* **WHAT TO PRODUCE**
Every record shown below should be duplicated exactly.

* **MATERIAL PROVIDED**
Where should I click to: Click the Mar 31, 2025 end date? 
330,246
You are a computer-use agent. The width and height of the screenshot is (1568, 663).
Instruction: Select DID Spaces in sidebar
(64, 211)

* **OUTPUT BELOW**
Where should I click to: Click the Mar 31, 2025 end date? 
330,246
You are a computer-use agent. The width and height of the screenshot is (1568, 663).
Instruction: Select DID Spaces in sidebar
(64, 211)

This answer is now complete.